No, don't be silly. That would be a complete guess, whereas my "prediction" was based on years of developing an in-depth knowledge...not!


----------



## Tetedelacourse (15 May 2008)

uh-oh. Looks like I'm about to be swallowed by the peloton! I fear this could well be my last day in the Maglia Rosa. 

Ah well, the king is dead, long live the king.


----------



## biking_fox (15 May 2008)

Anybody pick Matthias Russ ? I've never heard of him, not that surprising really. He's the virtual leader if he can get the breakaway home.


----------



## mondobongo (15 May 2008)

Another day of famine on the points! Missing Za Dave and Vlad is yet to earn me a point. Oh well off to the mountains tomorrow anyone heard how Soler is? It was looking a bit dicey yesterday with rumours of a possible pullout.


----------



## Haitch (15 May 2008)

Does anyone know what time (roughly) the scores get updated?


----------



## Noodley (15 May 2008)

Alan H said:


> Does anyone know what time (roughly) the scores get updated?



It looks like "very late" in the day - I was on checking between 11 and midnight t'other night and they appeared as I was checking.

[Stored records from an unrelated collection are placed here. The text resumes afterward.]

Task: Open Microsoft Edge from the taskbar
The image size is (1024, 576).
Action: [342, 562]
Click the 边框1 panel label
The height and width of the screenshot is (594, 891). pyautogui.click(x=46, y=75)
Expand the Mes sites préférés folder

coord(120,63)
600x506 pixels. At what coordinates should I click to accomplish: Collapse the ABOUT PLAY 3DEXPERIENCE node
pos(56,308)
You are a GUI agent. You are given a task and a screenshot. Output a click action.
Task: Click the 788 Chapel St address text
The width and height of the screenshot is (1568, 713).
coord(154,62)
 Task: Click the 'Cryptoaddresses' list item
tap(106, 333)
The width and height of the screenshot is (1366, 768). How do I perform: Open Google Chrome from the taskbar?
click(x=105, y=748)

I think they were slightly earlier last night, but not much.


----------



## mondobongo (15 May 2008)

UPDATE SCHEDULE 

A scoring update will be made either on the evening of each stage or the following day, after the official results have been compiled at 2300 CET. The aim is to make a daily update. In instances where it is not possible to update the site on a daily basis, a full update will be made as soon as possible to keep the scoring information up-to-date.


----------



## Noodley (15 May 2008)

Today's scores are there. Not much movement at all...


----------



## Haitch (16 May 2008)

Noodley said:


> Today's scores are there. Not much movement at all...



Nope, Tetedelacourse still Testadellacorsa.


----------



## Will1985 (16 May 2008)

Things are hotting up! The way things are going, Tete, Alan and I are going to be jumping ahead in the standings.


----------



## Haitch (17 May 2008)

They certainly are. My nose is starting to bleed but I don't expect it to last long.


----------



## Will1985 (17 May 2008)

I've noticed that none of us has Di Luca....for me it was the fact that at the beginning he didn't seem to have as strong support from his team mates as other contenders, but now we see Kloden (the other 22pt rider) isn't performing to the difference of 250+ points.


----------



## Noodley (17 May 2008)

Will1985 said:


> ....we see Kloden (the other 22pt rider) isn't performing to the difference of 250+ points.



...it's a Grand Tour not a one week race


----------



## Will1985 (17 May 2008)

Noodley said:


> ...it's a Grand Tour not a one week race



Yes I know that , but compared to some of the other contenders, he has hardly made a blip on the radar so far.


----------



## Noodley (17 May 2008)

Will1985 said:


> Yes I know that , but compared to some of the other contenders, he has hardly made a blip on the radar so far.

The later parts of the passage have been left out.